Good news, we now have a number which can be stored using data type unsigned long int and we can reserve size of 4 bytes (for integers upto some large number), for each of the N=\(2^{64}-1\) numbers. For the moment we can start with just \(2^{63}\) numbers.

I tried with following:

#include<iostream>
int main()
{
unsigned long int N=1<<63; //wrong as we need to explicitly tell that 1 is Long literal
}

output: Error: shift count > = Width of type, which can be get rid with use of

#include<iostream>
int main()
{
unsigned long int N=1L<<63; //telling 1 belongs to Long int rather than 'int' data type
}

I am now planning to store integers on these N memory locations with the following code:

#include<iostream>
int main()
{
unsigned long int N=1L<<63;
int arr[N];
for (int i=0;i<N;i++)
{
    arr[i]=i; //storing i at each place of the array.
}
return 0;
}

For most of the people the code will make sense, unless we really observe.
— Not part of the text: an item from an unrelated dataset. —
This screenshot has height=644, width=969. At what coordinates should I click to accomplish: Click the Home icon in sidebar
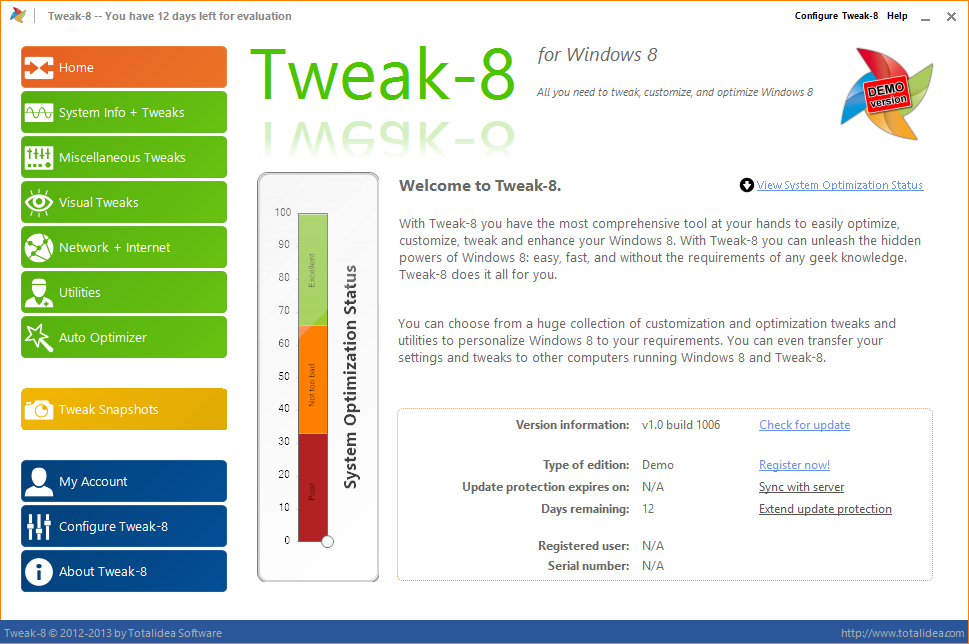[39, 67]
The first error is in declaring an array of size N using int arr[N];, because this method allocate memory in stack, and since the stack memory is limited from 1MB to 8MB, we can't store 250GB sized array on these locations.
One has to look at dynamic memory allocation of the array, which is done by int *dynamic_array= new int[N]; or by using std::vector<int> arr(N);. This allocates memory in RAM region of space, so I thought that this is the best the compiler can do (Later while writing about this task, I found that it is possible to write on Hard disk and read from there and modify the vectors, but this story is saved for the end part.)

The second error is just a warning as the loop will not continue N times, since we have declared that variable 'i' is an integer, which will only run from 0 to \(2^{31}-1\) rather then 0 to \(2^{63}-1\). We have to use correct data types for variable 'i'.
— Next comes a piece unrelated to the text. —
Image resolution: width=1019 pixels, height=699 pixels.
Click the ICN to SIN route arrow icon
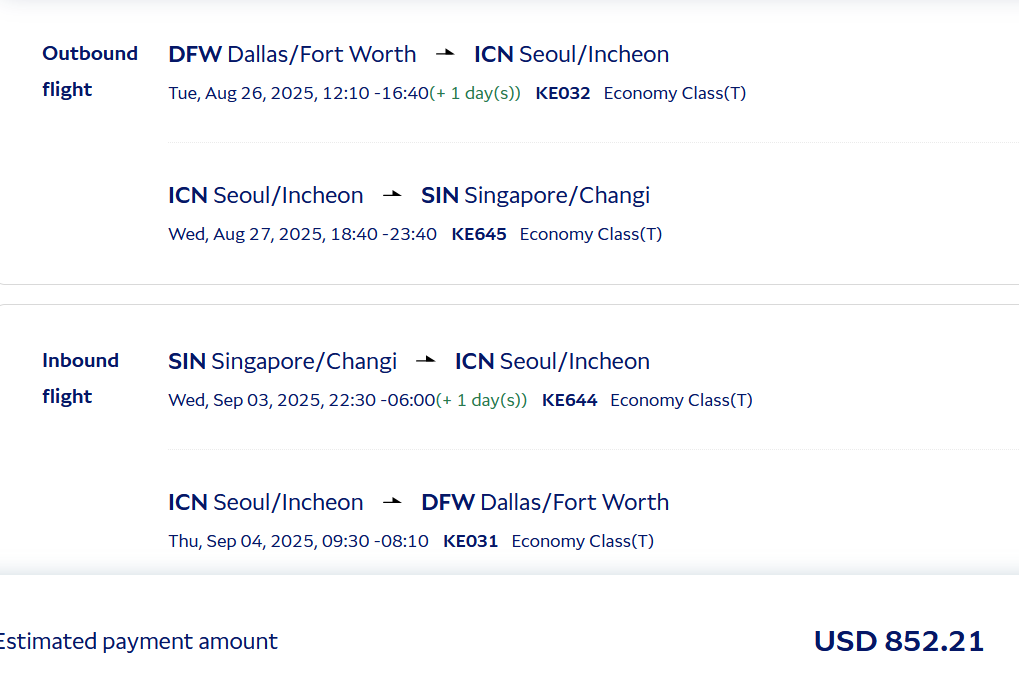[392, 194]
I tried with 'std::vector<int> arr(N);'

#include<iostream>
int main()
{
unsigned long int N=1L<<63;
std::vector<int> arr(N); //takes a lot of instructions to assign memory ( so many seconds just to execute this line of code )
for (unsigned long int i=0;i<N;i++)
{
    arr[i]=i; //storing i at each place of the array.
}
return 0;
}

Turns out that there is some faster way of allocating the memory, it was the int *arr=new int[N];, but one has to delete the assigned memory locations explicitly in the end of the program.

#include<iostream>
int main()
{
unsigned long int N=1L<<63;
int *arr= new int[N]; //allocates memory in no time.
for (unsigned long int i=0;i<N;i++)
{
    arr[i]=i; //storing i at each place of the array. Still wrong, as it won't store 'i' at a[i] locations for i>2^{31}-1
}

delete [] arr; //we need to delete the assigned memory locations explicitly.
return 0;
}

This method returns the first address of the allocated memory for 'N' integer variables. To store an address in variable 'arr' we have to declare it with some symbol which makes the variable 'arr' an pointer variable.
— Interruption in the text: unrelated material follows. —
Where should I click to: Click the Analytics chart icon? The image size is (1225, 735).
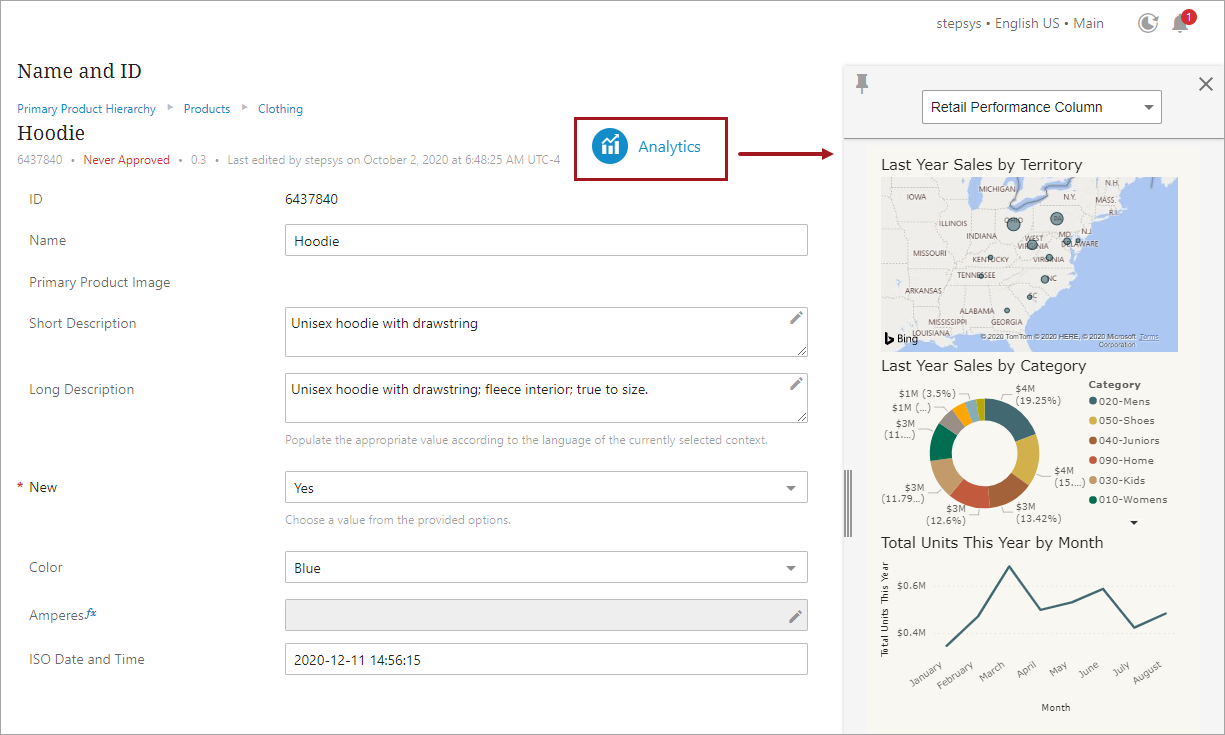click(x=609, y=146)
Now it seems that we are fine, with the above code, but there is still something wrong, we have declared that the array locations can only store integer (integers store from \(-2^{31}\) to \(2^{31}-1\) and not upto \(2^{63}-1\), which is full range of 'i'), but in the loop I am instructing compiler to store value of 'i' which could be greater than what an integer data type can store. If I increase data type of array to be 'unsigned long int', then each of N elements require double the memory (8 bytes instead of 4 bytes per memory location); i.e. if I use long int * arr=new long int[N];, this will try to allocate 500GB of space, which I don't have.

#include<iostream>
int main()
{
unsigned long int N=1L<<63;
unsigned long int *arr= new unsigned long int[N]; //I don't have 500GB of RAM
for (unsigned long int i=0;i<N;i++)
{
    arr[i]=i; //storing i at each place of the array.
}
return 0;
}

If I am stubborn to insert the integers at each memory location with value of indices (i), then I am constrained to use the largest possible array to be of type unsigned integer.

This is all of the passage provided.